__HOW TO COMPLETE THIS TASK__:
All lines of the records below that contain the word "arrow" must be listed.

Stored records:
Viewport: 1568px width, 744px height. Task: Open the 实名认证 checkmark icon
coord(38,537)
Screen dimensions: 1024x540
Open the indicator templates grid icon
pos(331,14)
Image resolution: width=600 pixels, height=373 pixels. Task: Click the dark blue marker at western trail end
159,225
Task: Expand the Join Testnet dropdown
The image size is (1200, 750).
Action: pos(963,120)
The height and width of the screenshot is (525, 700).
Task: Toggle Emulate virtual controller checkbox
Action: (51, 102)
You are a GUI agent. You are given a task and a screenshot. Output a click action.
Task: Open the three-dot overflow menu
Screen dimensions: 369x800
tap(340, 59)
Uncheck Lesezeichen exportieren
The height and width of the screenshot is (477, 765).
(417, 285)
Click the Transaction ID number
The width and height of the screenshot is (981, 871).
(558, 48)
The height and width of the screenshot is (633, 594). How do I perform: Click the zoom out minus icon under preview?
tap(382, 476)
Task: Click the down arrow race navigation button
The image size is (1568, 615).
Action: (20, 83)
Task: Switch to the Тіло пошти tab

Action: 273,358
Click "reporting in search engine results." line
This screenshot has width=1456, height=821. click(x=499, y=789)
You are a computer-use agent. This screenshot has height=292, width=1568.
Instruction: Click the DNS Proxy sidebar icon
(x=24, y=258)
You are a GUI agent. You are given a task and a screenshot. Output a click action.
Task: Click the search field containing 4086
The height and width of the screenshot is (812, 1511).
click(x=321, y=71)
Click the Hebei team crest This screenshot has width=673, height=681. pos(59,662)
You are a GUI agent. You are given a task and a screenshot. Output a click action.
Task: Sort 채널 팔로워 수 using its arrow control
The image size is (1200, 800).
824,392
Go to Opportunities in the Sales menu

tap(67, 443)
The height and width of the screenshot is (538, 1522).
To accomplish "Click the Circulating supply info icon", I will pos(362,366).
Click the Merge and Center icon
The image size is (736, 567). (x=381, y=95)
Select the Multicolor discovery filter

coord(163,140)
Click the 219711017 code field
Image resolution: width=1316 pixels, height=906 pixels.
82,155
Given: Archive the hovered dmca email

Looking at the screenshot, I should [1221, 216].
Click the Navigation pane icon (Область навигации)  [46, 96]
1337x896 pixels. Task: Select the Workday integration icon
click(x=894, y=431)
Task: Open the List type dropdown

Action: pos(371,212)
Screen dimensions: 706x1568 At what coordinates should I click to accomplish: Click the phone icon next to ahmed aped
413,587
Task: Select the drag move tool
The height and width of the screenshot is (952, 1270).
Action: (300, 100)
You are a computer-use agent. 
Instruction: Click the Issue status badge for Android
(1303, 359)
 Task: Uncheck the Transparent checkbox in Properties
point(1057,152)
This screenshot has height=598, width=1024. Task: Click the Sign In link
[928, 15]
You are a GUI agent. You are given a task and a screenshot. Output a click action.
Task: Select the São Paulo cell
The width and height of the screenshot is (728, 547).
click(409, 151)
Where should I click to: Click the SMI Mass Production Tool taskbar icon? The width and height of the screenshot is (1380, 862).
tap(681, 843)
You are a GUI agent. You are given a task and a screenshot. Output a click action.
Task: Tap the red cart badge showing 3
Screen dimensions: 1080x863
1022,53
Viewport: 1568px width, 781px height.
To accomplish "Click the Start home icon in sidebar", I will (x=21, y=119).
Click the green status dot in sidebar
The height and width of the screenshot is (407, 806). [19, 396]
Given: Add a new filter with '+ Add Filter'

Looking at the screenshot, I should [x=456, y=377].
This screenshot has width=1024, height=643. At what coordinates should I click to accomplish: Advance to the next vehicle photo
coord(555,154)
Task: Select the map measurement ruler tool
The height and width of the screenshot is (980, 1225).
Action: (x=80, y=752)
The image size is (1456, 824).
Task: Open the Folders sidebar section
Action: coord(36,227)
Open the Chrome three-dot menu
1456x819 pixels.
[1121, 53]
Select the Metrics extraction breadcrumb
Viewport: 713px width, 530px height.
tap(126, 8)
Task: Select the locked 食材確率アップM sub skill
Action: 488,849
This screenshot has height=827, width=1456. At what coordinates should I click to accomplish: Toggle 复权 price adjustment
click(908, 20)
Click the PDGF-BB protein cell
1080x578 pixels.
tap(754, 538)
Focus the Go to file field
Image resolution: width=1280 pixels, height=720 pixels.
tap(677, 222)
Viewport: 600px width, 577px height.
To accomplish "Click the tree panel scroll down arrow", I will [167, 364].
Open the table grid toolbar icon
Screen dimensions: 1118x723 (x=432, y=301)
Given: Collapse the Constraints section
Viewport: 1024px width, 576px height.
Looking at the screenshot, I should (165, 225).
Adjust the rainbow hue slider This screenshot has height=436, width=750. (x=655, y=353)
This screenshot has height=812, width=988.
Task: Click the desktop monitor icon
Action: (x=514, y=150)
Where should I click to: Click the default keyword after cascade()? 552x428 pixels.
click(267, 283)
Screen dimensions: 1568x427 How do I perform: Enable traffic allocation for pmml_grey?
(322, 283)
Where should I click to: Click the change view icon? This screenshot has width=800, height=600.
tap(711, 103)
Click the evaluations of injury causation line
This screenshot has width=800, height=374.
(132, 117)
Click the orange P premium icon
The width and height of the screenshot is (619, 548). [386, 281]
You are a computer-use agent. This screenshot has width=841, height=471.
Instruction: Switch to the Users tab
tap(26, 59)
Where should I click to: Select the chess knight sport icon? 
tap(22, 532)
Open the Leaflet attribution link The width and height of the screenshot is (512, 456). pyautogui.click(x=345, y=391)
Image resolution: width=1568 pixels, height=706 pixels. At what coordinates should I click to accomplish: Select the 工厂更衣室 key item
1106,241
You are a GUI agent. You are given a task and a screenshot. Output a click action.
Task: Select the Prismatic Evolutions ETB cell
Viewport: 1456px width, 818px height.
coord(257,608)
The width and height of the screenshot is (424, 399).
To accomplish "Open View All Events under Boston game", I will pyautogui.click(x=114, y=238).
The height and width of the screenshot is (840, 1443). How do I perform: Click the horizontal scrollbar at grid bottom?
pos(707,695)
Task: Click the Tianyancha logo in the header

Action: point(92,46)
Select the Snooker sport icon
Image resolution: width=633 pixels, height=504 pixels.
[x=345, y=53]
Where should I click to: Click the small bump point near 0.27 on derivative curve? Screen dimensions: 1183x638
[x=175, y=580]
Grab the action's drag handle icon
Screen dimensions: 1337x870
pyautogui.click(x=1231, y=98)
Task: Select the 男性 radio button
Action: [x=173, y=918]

__EXERCISE OUTPUT__:
Task: Click the down arrow race navigation button
Task: Sort 채널 팔로워 수 using its arrow control
To accomplish "Click the tree panel scroll down arrow", I will [167, 364].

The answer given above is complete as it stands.